A second advantage of the PFA approach is that unlike the popular Cooley-Tukey FFT, no extra multiplications by “twiddle factors” need be performed between stages. This fact falls out of the DFT factorization when $N_1$ and $N_2$ share no common factors. This provides a computational advantage compared to the more traditional Cooley-Tukey formulation, but the PFA incurs a drawback in that a complicated re-indexing or permutation of it’s I/O samples is required. For Versal devices with both AI Engines and Programmable Logic (PL), however, this drawback is solved easily by leveraging the PL to implement these permutations as part of a custom data flow tailored to the PFA signal flow graph.

An earlier tutorial implemented a PFA-1008 transform on AIE architecture in the VC1902 device. This tutorial maps the PFA-1008 transform to AIE-ML architecture in the VE2802 device. Once again we map the short-length DFT-7, DFT-9 and DFT-16 transforms to AI Engine using vector-matrix DFT’s but this time to the AIE-ML architecture. The intermediate “memory transpose” operations mapped earlier to the programmable logic (PL) are instead mapped here to the Memory Tiles contained in the AIE-ML array. This simplifies data flow and keeps most of the graph inside the the array. The input and output permutation blocks remain implemented in the PL as RTL obtained using VItis High Level Synthesis (HLS) from untimed C++ models. These cannot be mapped to Mem Tiles as they require a type of modulo addressing not supported by the Memory Tile buffer descriptors (BDs).

Matlab Models

This tutorial relies on the same Matlab models from the original tutorial. These models have been replicated here in the matlab folder of the repo. These apply to both the signal processing functions as well as the I/O permutations and matrix transpose addressing operations. All remain identical.

Design Overview

The figure below shows a block diagram of a 3D PFA-1008 hardware design implemented in Versal using AI Engines and PL. The design targets a 1 Gsps throughput (SSR=1). AI Engines implement the three DFT kernels, specifically DFT-7, DFT-9 and DFT-16, using a vector-matrix multiplication approach. The design implements the matrix transpose kernels in the AI Engine array using Memory Tiles, and maps the I/O permutation blocks to PL using Vitis HLS.

figure1

Some details on each kernel design is given in the sections below.

INPUT PERMUTE Kernel

This PL kernel is implemented in HLS @ 312.5 MHz (SSR=4). Samples arriving on one 128-bit stream are written are written into a ping/pong buffer in 4X duplicate fashion. This is required since we must read or write 4 samples per cycle. The input permutation $P_i$ is stored in a LUT (again with 4X duplication) so the samples may be read back in the required permuted order. The latency of the design is 1008/4 cycles due to the ping/pong nature of the design. A single output streams delivers consecutive 7-pt transforms to the AI Engine array.

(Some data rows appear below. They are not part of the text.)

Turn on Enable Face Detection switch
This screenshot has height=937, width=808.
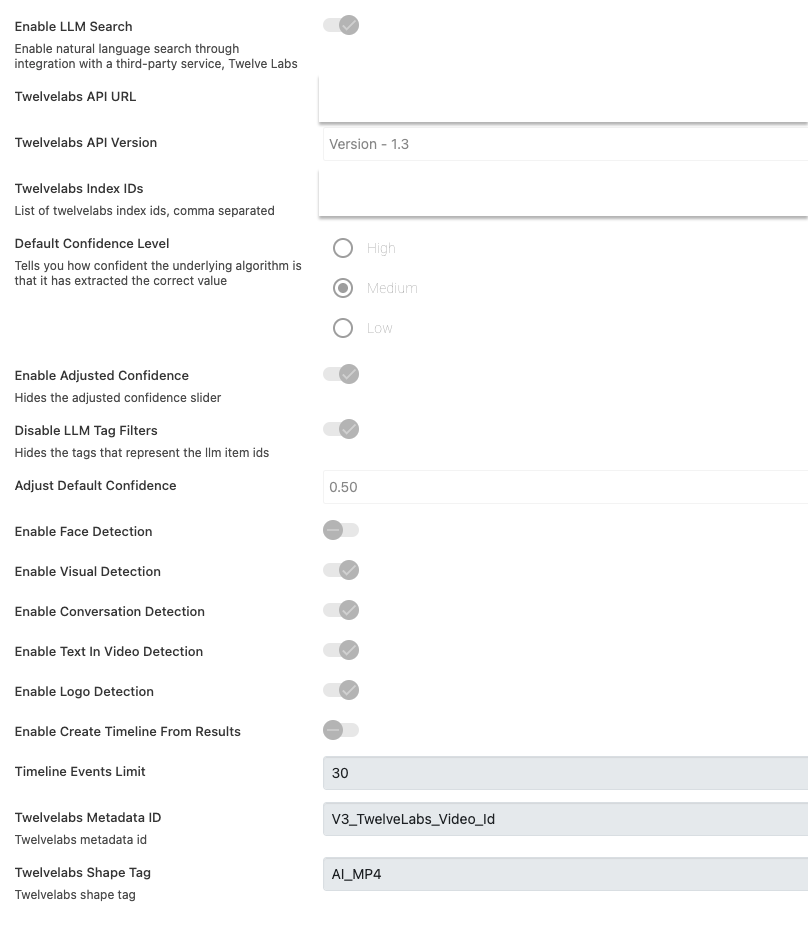point(341,530)
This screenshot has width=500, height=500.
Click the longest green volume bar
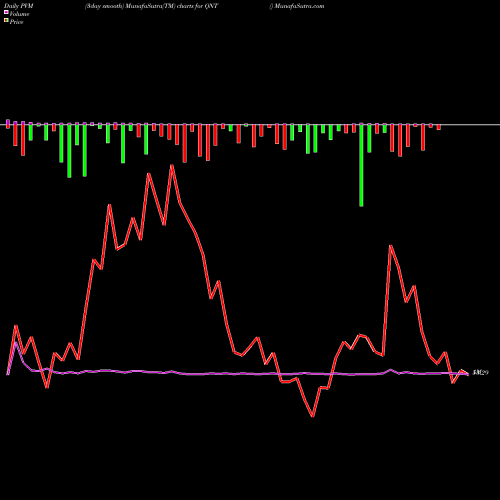click(x=361, y=165)
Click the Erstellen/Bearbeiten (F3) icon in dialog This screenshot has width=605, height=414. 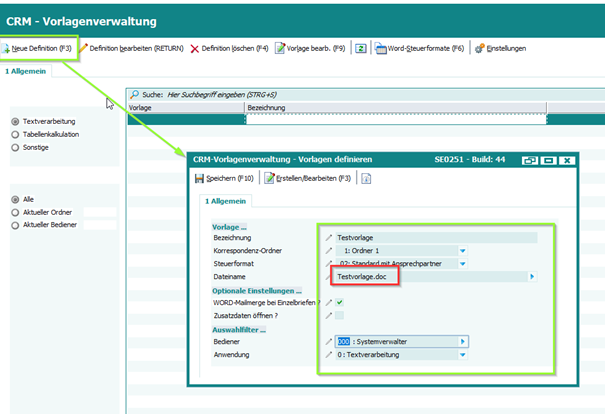point(270,178)
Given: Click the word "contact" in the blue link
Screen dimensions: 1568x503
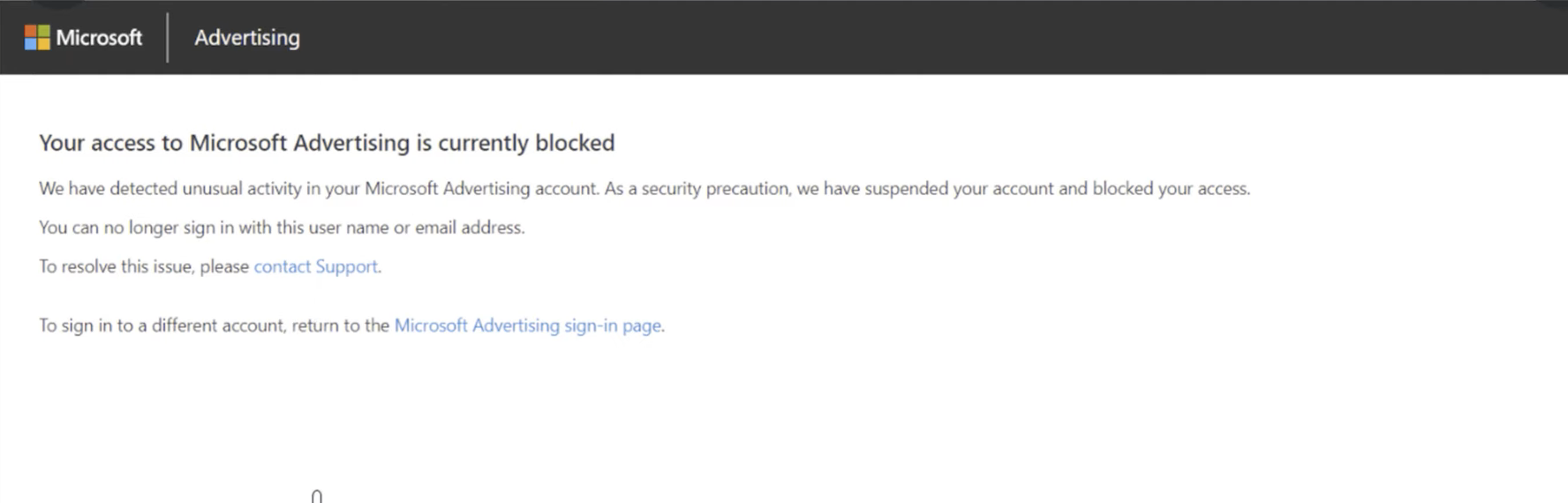Looking at the screenshot, I should 283,267.
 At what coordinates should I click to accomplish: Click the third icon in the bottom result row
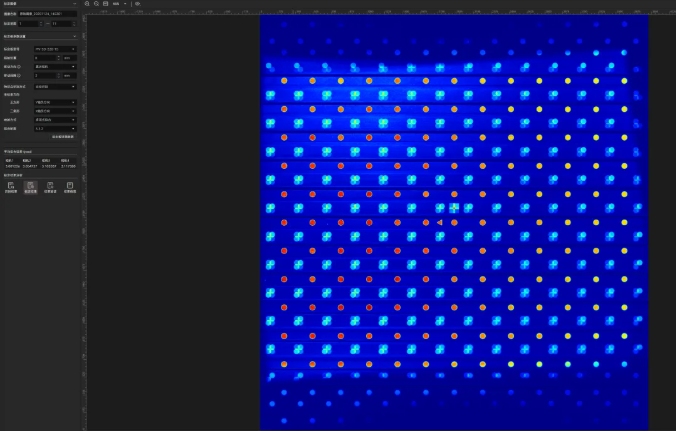(50, 186)
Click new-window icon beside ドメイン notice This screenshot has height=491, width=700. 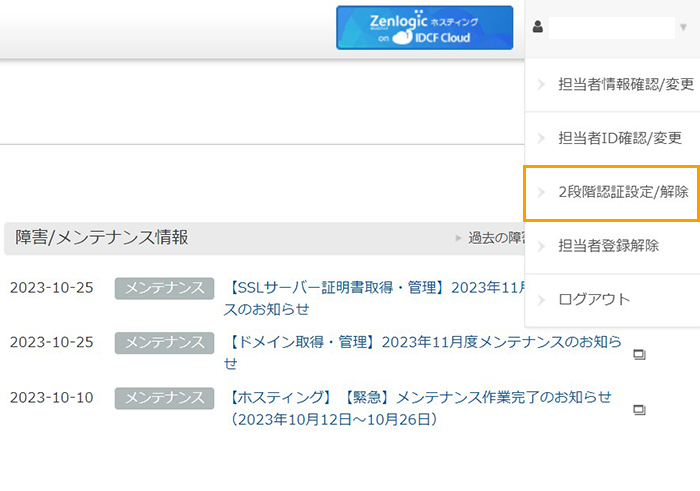pyautogui.click(x=640, y=354)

The figure below shows the input permutation required by the PFA-1008 design. The permutation ordering may be considered as a 3D mapping with $R=7$ rows, $C=9$ columns, and a depth of $D=16$. The $R$ dimension is given horizontally, the $C$ dimension vertically, and the $D$ dimension is identified by the “Tile-N” labels in the figure. The required permutation may be computed as $P=mod(C \times D \times R + R \times D \times C + R \times C \times D,1008)$. Note that this pattern cannot be generated automatically using the DMA buffer descriptors of the AI Engine Memory Tiles since it contains the “modulo 1008” operation which is not supported by the hardware. For this reason, we map the I/O permutation kernels to the PL.

figure2

FFT-7 Kernel

This AI Engine kernel implements the DFT-7 using the 1x4x8 aie::mmul() API which takes 2 to 3 cycles per operation. The complete DFT-7 compute may be partitioned over two compute tiles, one to compute the green portion and a second to compute the blue portion indentified in the figure below. The API computes a [1x4] x [4x8] matrix multiply, and we must must pad the DFT-7 with an extra row and column of zeros. The entire transform must be computed over 7 cycles (SSR=1). The actual API code computes 8 transforms in less than 56 cycles.

The algorithm is vectorized using a pair of 32-lane registers in each AIE-ML core. A set of 8 vector reads fully populates these registers with data from eight consecutive transforms. Once populated, a set of aie::shuffle_up() API operations are used to position the data in the proper lanes for computes performed by the aie::mmul() API routine.

The outputs from eight consecutive transforms are then packed together into seven 8-lane vectors using a third tile to perform this output combining. Here we use aie::shuffle_up() and aie::shuffle_down() API’s to perform this packing.

figure3

TRANSPOSE-0 Kernel

This AIE kernel implements the matrix transpose operation required to feed the proper 9-point input samples to the DFT-9 on the second dimension of the 3D cube. For AIE-ML technology, this matrix transpose may be implemented completely within the array using the Memory tile eliminating the need to exit the array to perform the operation in the PL.

Buffer descriptions control the sample ordering employed by the Memory tile on both input and output. A “write BD” controls the sample ordering on input to the Memory tile. The write BD is configured using an ADF graph programming model shown below. The 3D pattern required here has dimensions ${7,9,16}$. This is configured with a buffer_dimension of ${8,16,16}$ since we must ensure alignment to the 32-bit boundaries of the Memory tile. The write address pattern is linear in dimensions 7, 9, and 16, and so the tile_traversal is configure in this order with address wrapping occuring at the dimensions $0,1,2$.

tiling_parameters write_bd = {
      .buffer_dimension = {8,16,16},
      .tiling_dimension = {1,1,1},
      .offset = {0,0,0},
      .tile_traversal = {{.dimension=0, .stride=1, .wrap=7},
                         {.dimension=1, .stride=1, .wrap=9},
                         {.dimension=2, .stride=1, .wrap=16}} };

The read BD is configured using a similar ADF graph programming model shown below. In this case, the 3D patter required here has dimensions ${9,16,7}$ since we send data first along the 2nd $N_2=9$ dimension, then electing to process $N_3=16$ second and $N_1=7$ last. This is configured with a tile_traversal along dimensions $1,2,0$ with wrapping applied as before.

Finally, a repetition_count of 8 is specified because both the write BD and the read BD must be repeated four times each to match the number of transforms computed per kernel invocation by each DFT-7, DFT-9 and DFT-16 AIE compute kernel. The num_buffers is set to 2 because a ping/pong buffer arrangement is required here to support a full streaming data flow model.